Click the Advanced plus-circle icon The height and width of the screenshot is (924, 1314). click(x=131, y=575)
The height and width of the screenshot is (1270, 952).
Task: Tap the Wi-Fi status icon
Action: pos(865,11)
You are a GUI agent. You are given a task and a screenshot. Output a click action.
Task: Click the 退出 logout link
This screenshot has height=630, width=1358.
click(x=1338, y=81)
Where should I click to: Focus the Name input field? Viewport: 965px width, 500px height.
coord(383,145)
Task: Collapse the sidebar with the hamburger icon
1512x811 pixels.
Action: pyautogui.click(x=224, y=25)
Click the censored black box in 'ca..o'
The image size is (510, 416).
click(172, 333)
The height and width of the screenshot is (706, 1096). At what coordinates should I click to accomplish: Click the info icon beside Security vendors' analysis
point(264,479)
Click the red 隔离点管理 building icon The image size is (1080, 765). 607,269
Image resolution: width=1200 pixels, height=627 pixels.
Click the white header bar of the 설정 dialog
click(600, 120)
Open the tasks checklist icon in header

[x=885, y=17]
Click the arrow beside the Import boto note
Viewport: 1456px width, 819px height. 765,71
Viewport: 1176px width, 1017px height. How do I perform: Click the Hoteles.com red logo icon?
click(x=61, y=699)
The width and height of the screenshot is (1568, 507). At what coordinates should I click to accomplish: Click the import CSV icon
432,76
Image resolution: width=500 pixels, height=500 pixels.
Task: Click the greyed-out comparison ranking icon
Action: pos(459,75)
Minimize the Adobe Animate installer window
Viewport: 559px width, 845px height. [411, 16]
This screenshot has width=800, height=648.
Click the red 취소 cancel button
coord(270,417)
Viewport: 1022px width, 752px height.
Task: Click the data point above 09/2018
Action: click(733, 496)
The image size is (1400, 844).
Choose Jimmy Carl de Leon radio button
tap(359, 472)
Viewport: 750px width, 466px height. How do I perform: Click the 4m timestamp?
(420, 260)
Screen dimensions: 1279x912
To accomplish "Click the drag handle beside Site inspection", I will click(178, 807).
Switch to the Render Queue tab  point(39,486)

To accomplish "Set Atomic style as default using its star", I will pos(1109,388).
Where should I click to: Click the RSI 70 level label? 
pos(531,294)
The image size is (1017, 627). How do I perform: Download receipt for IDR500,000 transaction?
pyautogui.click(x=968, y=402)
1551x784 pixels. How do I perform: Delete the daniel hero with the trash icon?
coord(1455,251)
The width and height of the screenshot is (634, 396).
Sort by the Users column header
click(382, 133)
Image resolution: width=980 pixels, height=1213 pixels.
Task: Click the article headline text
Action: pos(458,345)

================

### Try it
For this listing, copy out every line that includes the word "will".

### Task solution
To accomplish "Click the drag handle beside Site inspection", I will click(178, 807).
To accomplish "Set Atomic style as default using its star", I will pos(1109,388).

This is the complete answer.